---------- Linhas
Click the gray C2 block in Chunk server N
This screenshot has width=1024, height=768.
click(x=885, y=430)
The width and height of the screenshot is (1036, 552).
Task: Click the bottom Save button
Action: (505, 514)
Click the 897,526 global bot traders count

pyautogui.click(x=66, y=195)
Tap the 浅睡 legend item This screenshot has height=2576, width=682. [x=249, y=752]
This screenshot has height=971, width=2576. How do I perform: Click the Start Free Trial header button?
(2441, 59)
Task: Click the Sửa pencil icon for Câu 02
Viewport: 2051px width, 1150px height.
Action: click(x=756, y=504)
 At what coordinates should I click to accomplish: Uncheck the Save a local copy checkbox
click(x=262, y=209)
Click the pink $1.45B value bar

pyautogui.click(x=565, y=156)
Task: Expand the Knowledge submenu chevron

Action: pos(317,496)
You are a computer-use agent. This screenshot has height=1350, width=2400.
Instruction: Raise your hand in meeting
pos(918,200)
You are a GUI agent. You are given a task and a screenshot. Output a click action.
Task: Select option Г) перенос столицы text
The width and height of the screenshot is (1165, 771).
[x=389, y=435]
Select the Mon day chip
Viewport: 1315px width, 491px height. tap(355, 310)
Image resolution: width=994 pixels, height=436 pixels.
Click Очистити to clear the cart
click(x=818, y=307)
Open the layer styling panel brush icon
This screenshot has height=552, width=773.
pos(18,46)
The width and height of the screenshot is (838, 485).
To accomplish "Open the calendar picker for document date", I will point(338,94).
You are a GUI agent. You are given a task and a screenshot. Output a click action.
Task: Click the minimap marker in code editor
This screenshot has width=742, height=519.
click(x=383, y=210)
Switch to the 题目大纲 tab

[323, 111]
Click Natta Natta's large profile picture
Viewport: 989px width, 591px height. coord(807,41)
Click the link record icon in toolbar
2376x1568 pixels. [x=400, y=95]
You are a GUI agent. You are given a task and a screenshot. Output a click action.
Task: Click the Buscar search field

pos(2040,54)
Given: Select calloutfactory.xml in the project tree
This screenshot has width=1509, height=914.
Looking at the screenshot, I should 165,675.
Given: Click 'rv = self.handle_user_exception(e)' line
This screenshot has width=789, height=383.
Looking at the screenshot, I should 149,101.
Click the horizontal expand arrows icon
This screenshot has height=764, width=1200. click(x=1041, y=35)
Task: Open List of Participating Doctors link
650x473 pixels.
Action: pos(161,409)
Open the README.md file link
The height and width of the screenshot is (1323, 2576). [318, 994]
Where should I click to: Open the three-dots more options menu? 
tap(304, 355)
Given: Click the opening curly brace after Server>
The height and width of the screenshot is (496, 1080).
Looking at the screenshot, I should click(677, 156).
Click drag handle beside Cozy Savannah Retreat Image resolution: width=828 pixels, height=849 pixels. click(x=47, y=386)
--------------------
### Tarefa proposta:
Pode atualizar toda a listagem acima, substituindo "GUI agent" por "screen automation agent" e mantendo o resto sem nenhuma alteração?

### Solução do problema:
Click the gray C2 block in Chunk server N
This screenshot has width=1024, height=768.
click(x=885, y=430)
The width and height of the screenshot is (1036, 552).
Task: Click the bottom Save button
Action: (505, 514)
Click the 897,526 global bot traders count

pyautogui.click(x=66, y=195)
Tap the 浅睡 legend item This screenshot has height=2576, width=682. [x=249, y=752]
This screenshot has height=971, width=2576. How do I perform: Click the Start Free Trial header button?
(2441, 59)
Task: Click the Sửa pencil icon for Câu 02
Viewport: 2051px width, 1150px height.
Action: click(x=756, y=504)
 At what coordinates should I click to accomplish: Uncheck the Save a local copy checkbox
click(x=262, y=209)
Click the pink $1.45B value bar

pyautogui.click(x=565, y=156)
Task: Expand the Knowledge submenu chevron

Action: pos(317,496)
You are a computer-use agent. This screenshot has height=1350, width=2400.
Instruction: Raise your hand in meeting
pos(918,200)
You are a screen automation agent. You are given a task and a screenshot. Output a click action.
Task: Select option Г) перенос столицы text
The width and height of the screenshot is (1165, 771).
[x=389, y=435]
Select the Mon day chip
Viewport: 1315px width, 491px height. tap(355, 310)
Image resolution: width=994 pixels, height=436 pixels.
Click Очистити to clear the cart
click(x=818, y=307)
Open the layer styling panel brush icon
This screenshot has height=552, width=773.
pos(18,46)
The width and height of the screenshot is (838, 485).
To accomplish "Open the calendar picker for document date", I will point(338,94).
You are a screen automation agent. You are given a task and a screenshot. Output a click action.
Task: Click the minimap marker in code editor
This screenshot has width=742, height=519.
click(x=383, y=210)
Switch to the 题目大纲 tab

[323, 111]
Click Natta Natta's large profile picture
Viewport: 989px width, 591px height. coord(807,41)
Click the link record icon in toolbar
2376x1568 pixels. [x=400, y=95]
You are a screen automation agent. You are given a task and a screenshot. Output a click action.
Task: Click the Buscar search field

pos(2040,54)
Given: Select calloutfactory.xml in the project tree
This screenshot has width=1509, height=914.
Looking at the screenshot, I should 165,675.
Given: Click 'rv = self.handle_user_exception(e)' line
This screenshot has width=789, height=383.
Looking at the screenshot, I should 149,101.
Click the horizontal expand arrows icon
This screenshot has height=764, width=1200. click(x=1041, y=35)
Task: Open List of Participating Doctors link
650x473 pixels.
Action: pos(161,409)
Open the README.md file link
The height and width of the screenshot is (1323, 2576). [318, 994]
Where should I click to: Open the three-dots more options menu? 
tap(304, 355)
Given: Click the opening curly brace after Server>
The height and width of the screenshot is (496, 1080).
Looking at the screenshot, I should click(677, 156).
Click drag handle beside Cozy Savannah Retreat Image resolution: width=828 pixels, height=849 pixels. click(x=47, y=386)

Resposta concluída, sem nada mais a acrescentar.